Source information Block Start

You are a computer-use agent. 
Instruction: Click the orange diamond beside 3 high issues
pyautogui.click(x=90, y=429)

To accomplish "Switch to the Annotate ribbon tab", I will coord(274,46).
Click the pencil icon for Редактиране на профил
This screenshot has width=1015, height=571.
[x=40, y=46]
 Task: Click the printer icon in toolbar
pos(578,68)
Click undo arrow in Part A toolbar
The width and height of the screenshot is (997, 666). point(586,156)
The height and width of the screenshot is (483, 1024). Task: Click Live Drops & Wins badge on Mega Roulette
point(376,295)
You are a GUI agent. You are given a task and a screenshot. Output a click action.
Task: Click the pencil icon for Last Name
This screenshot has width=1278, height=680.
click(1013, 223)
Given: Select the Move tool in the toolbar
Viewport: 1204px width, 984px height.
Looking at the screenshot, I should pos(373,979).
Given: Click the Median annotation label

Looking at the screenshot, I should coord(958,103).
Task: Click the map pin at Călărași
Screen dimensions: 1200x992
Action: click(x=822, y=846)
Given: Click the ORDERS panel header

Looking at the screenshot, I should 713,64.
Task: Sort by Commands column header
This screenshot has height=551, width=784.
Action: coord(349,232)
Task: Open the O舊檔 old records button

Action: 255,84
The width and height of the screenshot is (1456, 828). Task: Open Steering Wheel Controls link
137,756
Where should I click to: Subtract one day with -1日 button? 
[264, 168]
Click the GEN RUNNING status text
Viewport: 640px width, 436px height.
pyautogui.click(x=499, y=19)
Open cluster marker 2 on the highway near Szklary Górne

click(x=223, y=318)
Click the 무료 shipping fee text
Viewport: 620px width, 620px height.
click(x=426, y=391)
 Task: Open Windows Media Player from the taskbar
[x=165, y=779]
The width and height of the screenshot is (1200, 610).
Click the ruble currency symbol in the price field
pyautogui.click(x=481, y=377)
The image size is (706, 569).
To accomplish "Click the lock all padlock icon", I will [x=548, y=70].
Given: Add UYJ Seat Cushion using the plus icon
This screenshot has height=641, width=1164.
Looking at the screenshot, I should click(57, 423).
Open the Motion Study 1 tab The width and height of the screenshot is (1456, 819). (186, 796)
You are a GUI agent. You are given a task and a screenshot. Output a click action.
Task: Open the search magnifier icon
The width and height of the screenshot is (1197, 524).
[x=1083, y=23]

Source information Block End

## What you are asked to do
Return exactly the lines above from the line that has "Viewport: 1204px width, 984px height." through the line that has "Given: Add UYJ", inclusive, and nothing else.

## Result of this task
Viewport: 1204px width, 984px height.
Looking at the screenshot, I should pos(373,979).
Given: Click the Median annotation label

Looking at the screenshot, I should coord(958,103).
Task: Click the map pin at Călărași
Screen dimensions: 1200x992
Action: click(x=822, y=846)
Given: Click the ORDERS panel header

Looking at the screenshot, I should 713,64.
Task: Sort by Commands column header
This screenshot has height=551, width=784.
Action: coord(349,232)
Task: Open the O舊檔 old records button

Action: 255,84
The width and height of the screenshot is (1456, 828). Task: Open Steering Wheel Controls link
137,756
Where should I click to: Subtract one day with -1日 button? 
[264, 168]
Click the GEN RUNNING status text
Viewport: 640px width, 436px height.
pyautogui.click(x=499, y=19)
Open cluster marker 2 on the highway near Szklary Górne

click(x=223, y=318)
Click the 무료 shipping fee text
Viewport: 620px width, 620px height.
click(x=426, y=391)
 Task: Open Windows Media Player from the taskbar
[x=165, y=779]
The width and height of the screenshot is (1200, 610).
Click the ruble currency symbol in the price field
pyautogui.click(x=481, y=377)
The image size is (706, 569).
To accomplish "Click the lock all padlock icon", I will [x=548, y=70].
Given: Add UYJ Seat Cushion using the plus icon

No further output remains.